# R9 290X or Gigabyte gaming GTX 970, 4K or 1440p ??



## shoti02 (Jan 13, 2015)

hello....in my last thread ( cat pissed on the graphic card ) i said that i would not buy a new processor ( phenom 1100 T @ 4,29 GHZ )...but now.....it was a long night much alcohol and i order new things...........

now the following parts will arrive the next days

i7-4790 K
cryorig r1 ultimate
samsung evo 850
seagate barracuda 3tb
tridentx 2400 16 gb
asus maximus hero VII

what about graphic card and monitor ?

gigabyte gamig gtx 970 or radeon 290x

monitor ? qnix qx2710 single dvi or an 4K ??

but will one of the cards handle games in 4 k ??

what ar ur thoughts ?


----------



## RCoon (Jan 13, 2015)

shoti02 said:


> hello....in my last thread ( cat pissed on the graphic card ) i said that i would not buy a new processor ( phenom 1100 T @ 4,29 GHZ )...but now.....it was a long night much alcohol and i order new things...........

Supplied information:
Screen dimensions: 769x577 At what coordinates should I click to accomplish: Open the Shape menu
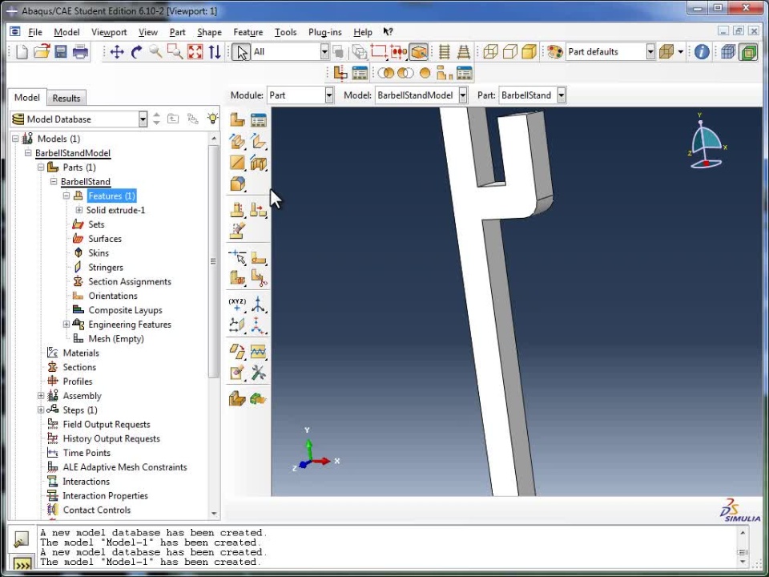[209, 32]
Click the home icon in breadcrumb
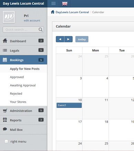The height and width of the screenshot is (151, 134). [53, 12]
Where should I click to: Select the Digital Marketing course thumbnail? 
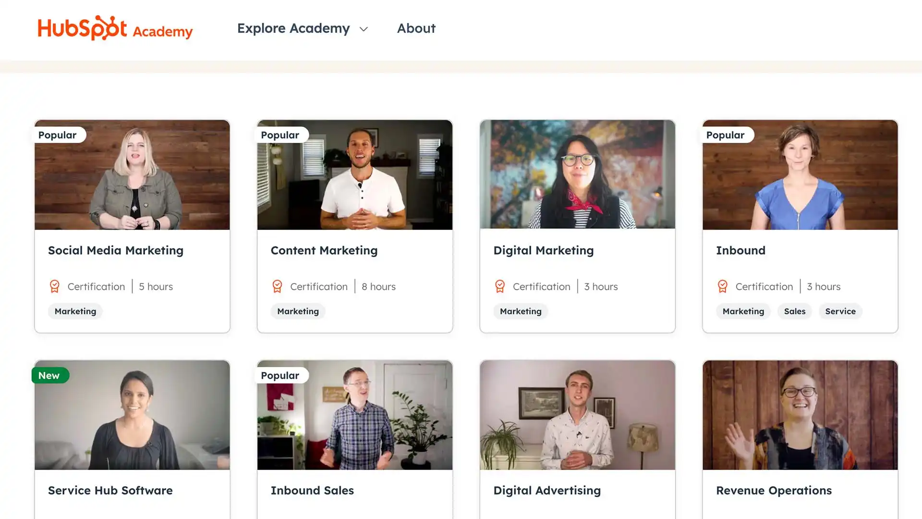tap(577, 174)
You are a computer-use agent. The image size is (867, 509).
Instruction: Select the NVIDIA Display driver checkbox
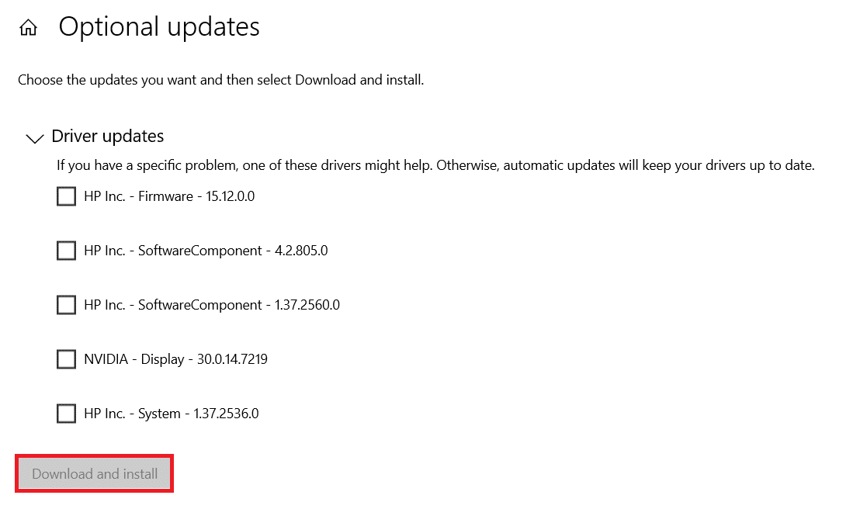pyautogui.click(x=66, y=359)
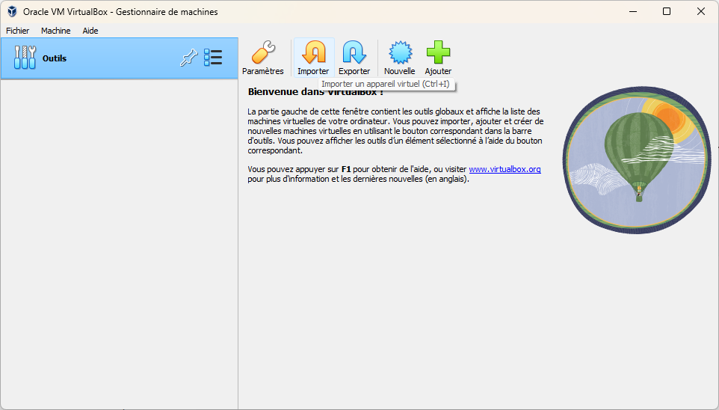Click the green plus Ajouter icon
This screenshot has height=410, width=719.
[438, 53]
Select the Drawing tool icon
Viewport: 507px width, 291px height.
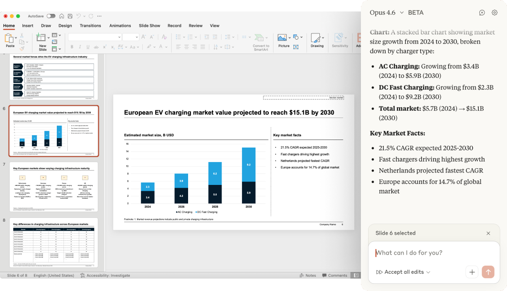click(317, 38)
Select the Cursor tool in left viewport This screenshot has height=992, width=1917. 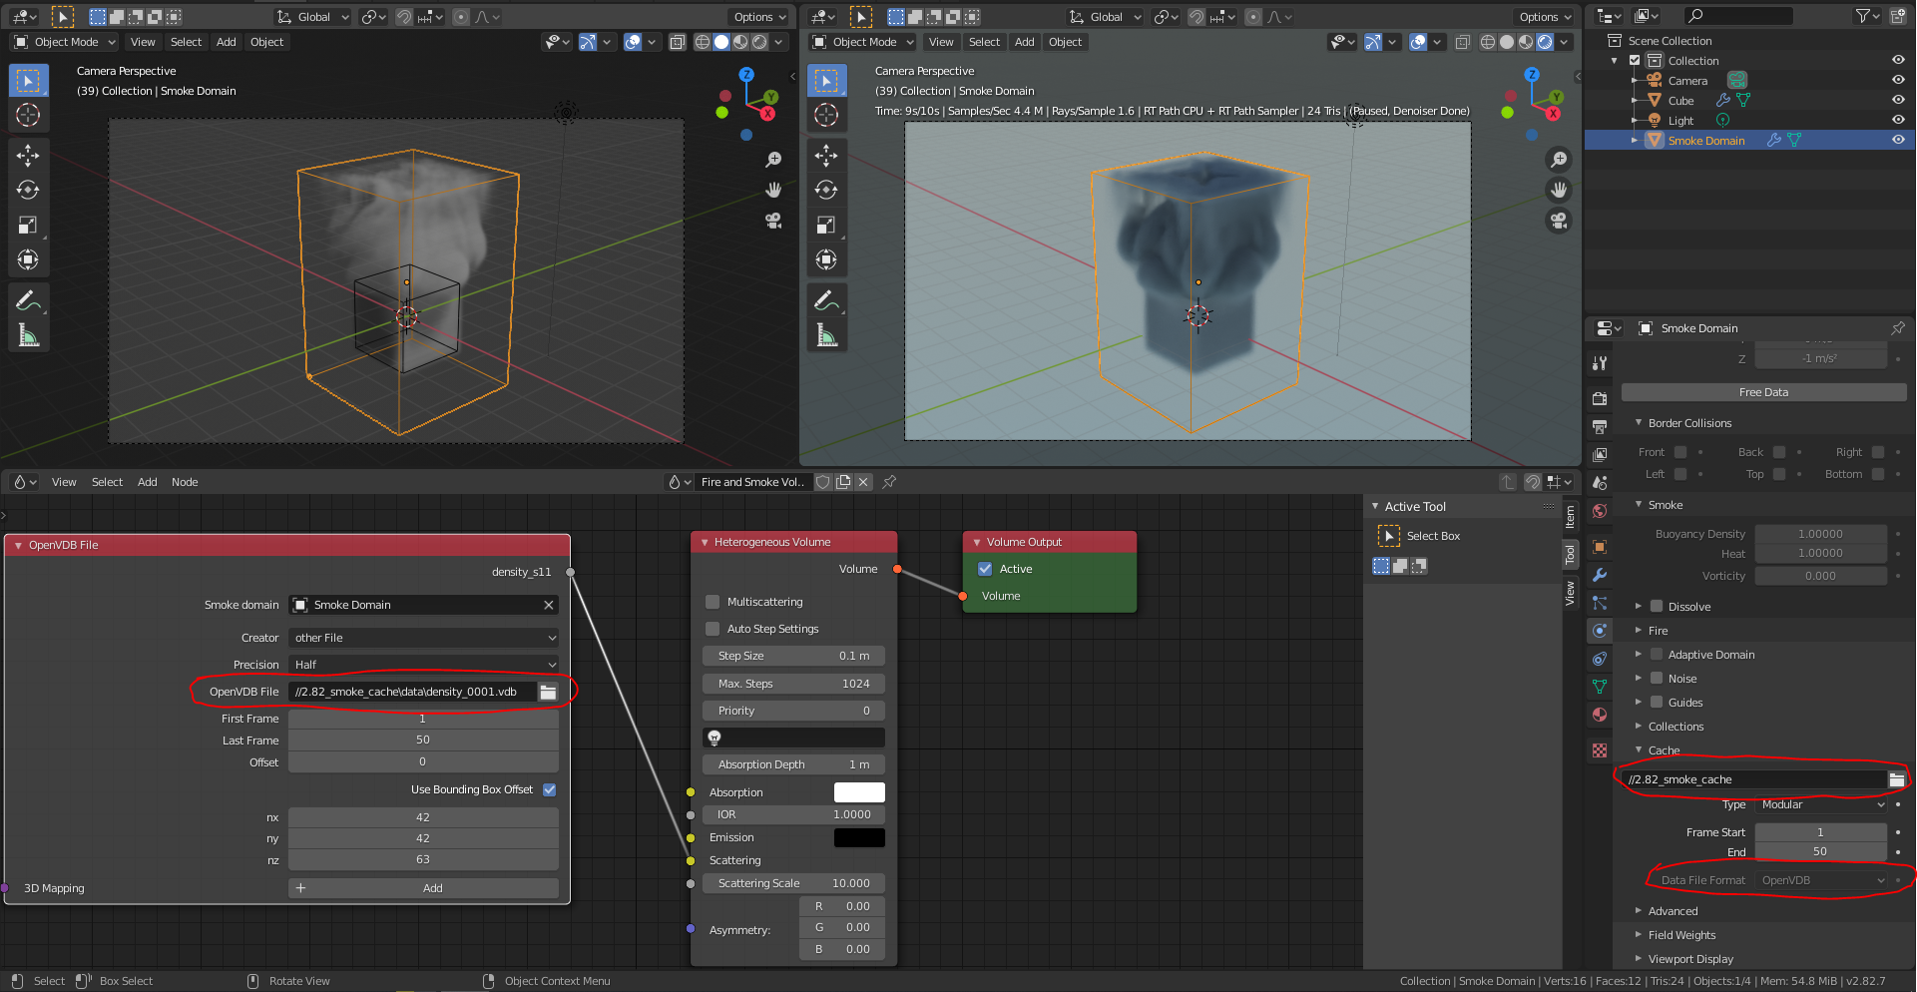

Set task:
Answer from the forum thread comparing the R9 290X and the GTX 970:
(a) Which processor, at what clock speed, did shoti02 earlier say would not be replaced?
(b) Which memory is listed among the parts arriving in the next days?
(c) Which monitor is named as the alternative to a 4K one?

Correct output:
(a) A Phenom 1100 T at 4.29 GHz.
(b) TridentX 2400, 16 GB.
(c) A QNIX QX2710 with single DVI.